▶ WRITTEN PROBLEM
Reproduce every one of the records below word for word, leaving each line unchanged.

[Records from a data collection]
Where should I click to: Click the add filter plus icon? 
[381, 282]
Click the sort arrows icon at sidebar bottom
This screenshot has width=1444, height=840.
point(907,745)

▶ RESULT OF THE EXERCISE
Where should I click to: Click the add filter plus icon? 
[381, 282]
Click the sort arrows icon at sidebar bottom
This screenshot has width=1444, height=840.
point(907,745)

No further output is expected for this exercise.